Prof. Kathleen Martin Ginis (School of Health and Exercise Sciences, UBCO / Department of Medicine) 
Kathleen Martin Ginis is the international authority on physical activity behaviour-change interventions and psychosocial outcomes in people with disabilities. Her innovations in theory, measurement, intervention design and knowledge-translation are used worldwide. She has led international teams that have developed, tested, published and implemented hundreds of evidence-based tools and programs, while advancing scientific rigour and understanding of physical activity behaviour among people with disabilities.

 

Prof. Eli Puterman (School of Kinesiology, UBCV) 
Eli Puterman is an Associate Professor in the School of Kinesiology at the University of British Columbia in Vancouver, British Columbia, Canada. He is the Canada Research Chair in Physical Activity and Health since 2015. Dr. Puterman’s research program develops and implements physical activity and exercise programs in collaboration with and for hard-to-reach and high-stress individuals to determine how such programs can improve mental and physical wellbeing.

 

Prof. Diane S. Srivastava (Department of Zoology, UBCV)
Diane S. Srivastava is an internationally-recognized authority in community ecology.
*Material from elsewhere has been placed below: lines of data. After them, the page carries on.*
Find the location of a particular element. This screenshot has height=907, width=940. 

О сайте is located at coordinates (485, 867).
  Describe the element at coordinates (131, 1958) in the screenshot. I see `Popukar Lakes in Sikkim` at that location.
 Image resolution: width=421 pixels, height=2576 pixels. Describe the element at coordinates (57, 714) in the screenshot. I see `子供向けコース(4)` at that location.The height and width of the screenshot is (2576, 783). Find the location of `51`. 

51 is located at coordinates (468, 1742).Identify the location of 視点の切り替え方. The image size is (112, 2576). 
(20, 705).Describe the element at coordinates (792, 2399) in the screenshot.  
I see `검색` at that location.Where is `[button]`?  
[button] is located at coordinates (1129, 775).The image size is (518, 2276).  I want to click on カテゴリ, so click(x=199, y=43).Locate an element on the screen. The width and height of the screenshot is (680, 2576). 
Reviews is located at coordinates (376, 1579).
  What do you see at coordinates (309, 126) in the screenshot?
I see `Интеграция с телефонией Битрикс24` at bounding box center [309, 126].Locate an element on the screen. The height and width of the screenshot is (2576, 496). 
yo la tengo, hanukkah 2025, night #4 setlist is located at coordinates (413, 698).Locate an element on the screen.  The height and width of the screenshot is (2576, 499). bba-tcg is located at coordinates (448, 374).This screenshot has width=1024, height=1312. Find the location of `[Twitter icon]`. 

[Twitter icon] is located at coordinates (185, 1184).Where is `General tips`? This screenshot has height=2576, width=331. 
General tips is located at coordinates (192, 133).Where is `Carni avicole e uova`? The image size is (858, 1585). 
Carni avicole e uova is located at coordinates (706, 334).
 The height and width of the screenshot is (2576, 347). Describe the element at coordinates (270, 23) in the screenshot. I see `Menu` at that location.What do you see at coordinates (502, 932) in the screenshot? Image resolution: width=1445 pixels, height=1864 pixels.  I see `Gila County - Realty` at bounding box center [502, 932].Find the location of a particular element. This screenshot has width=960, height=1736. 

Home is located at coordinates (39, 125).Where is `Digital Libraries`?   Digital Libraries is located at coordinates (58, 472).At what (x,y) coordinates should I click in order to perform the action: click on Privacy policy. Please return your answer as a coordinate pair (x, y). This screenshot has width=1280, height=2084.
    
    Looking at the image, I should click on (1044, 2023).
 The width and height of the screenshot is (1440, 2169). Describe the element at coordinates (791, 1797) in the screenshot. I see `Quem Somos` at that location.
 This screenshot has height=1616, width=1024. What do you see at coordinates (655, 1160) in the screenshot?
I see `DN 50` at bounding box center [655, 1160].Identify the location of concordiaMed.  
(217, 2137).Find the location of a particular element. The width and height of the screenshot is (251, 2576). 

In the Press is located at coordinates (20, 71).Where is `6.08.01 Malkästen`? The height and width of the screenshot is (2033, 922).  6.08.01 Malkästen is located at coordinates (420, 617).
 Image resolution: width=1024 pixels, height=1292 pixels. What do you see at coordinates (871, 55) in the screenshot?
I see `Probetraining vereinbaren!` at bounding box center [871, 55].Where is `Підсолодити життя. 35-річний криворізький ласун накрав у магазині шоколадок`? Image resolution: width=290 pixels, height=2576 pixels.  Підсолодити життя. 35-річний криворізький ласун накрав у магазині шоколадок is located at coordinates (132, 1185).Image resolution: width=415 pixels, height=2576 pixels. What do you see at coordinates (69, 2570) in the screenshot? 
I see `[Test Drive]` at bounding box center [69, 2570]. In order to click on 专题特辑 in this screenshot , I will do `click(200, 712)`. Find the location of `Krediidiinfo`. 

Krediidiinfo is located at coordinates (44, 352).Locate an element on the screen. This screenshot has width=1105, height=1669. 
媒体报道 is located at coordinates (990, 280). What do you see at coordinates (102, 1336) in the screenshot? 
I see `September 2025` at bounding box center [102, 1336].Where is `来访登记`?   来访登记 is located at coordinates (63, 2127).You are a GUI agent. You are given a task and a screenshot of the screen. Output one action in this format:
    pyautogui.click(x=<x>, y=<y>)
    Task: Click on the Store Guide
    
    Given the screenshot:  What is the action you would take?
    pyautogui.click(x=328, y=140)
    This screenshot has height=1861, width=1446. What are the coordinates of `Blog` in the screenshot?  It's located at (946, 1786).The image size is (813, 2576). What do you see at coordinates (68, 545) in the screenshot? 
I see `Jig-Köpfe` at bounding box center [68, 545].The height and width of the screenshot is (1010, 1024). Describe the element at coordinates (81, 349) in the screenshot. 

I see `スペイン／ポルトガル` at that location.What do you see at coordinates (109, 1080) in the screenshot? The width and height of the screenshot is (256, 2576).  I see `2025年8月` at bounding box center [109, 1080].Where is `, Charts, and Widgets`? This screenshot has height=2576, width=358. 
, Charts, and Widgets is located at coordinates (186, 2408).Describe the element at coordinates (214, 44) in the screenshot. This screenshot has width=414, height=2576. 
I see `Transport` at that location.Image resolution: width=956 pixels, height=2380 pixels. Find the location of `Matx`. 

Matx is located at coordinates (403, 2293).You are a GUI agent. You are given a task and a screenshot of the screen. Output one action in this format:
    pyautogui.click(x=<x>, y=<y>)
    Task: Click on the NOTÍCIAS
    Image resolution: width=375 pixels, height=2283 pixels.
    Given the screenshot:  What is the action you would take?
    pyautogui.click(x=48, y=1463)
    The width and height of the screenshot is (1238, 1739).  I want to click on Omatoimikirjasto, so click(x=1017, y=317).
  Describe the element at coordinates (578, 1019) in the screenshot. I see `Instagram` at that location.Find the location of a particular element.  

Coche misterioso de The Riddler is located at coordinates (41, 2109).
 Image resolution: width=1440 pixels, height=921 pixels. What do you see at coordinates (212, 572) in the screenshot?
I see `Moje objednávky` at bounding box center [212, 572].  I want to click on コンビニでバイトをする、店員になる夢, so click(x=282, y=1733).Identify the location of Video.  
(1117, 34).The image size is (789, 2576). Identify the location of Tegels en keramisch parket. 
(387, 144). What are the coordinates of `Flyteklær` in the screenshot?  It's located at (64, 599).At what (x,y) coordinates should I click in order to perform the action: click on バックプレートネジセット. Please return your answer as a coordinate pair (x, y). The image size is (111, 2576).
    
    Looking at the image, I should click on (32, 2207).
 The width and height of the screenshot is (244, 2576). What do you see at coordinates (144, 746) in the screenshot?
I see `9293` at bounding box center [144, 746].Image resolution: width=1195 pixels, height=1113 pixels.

Her groundbreaking research integrates spatial and trophic processes to understand food webs, and their response to global change. She pioneered the use of natural microecosystems for testing the universality of ecological processes, and has authored seminal ecological syntheses. Her leadership nationally has led to a revitalization of synthesis science in Canada’s ecology and evolution research community.

Prof. Mark van Raamsdonk (Department of Physics and Astronomy, UBCV ) 
Professor Mark van Raamsdonk has made ground breaking contributions to theoretical physics, in particular quantum field theory, string theory, and quantum information. One of his most profound results is the demonstration that spacetime in gravity and thus Einstein’s equations of General Relativity can emerge from quantum entanglement. His work contributed seminally to our modern understanding of the relation between quantum mechanics and gravity.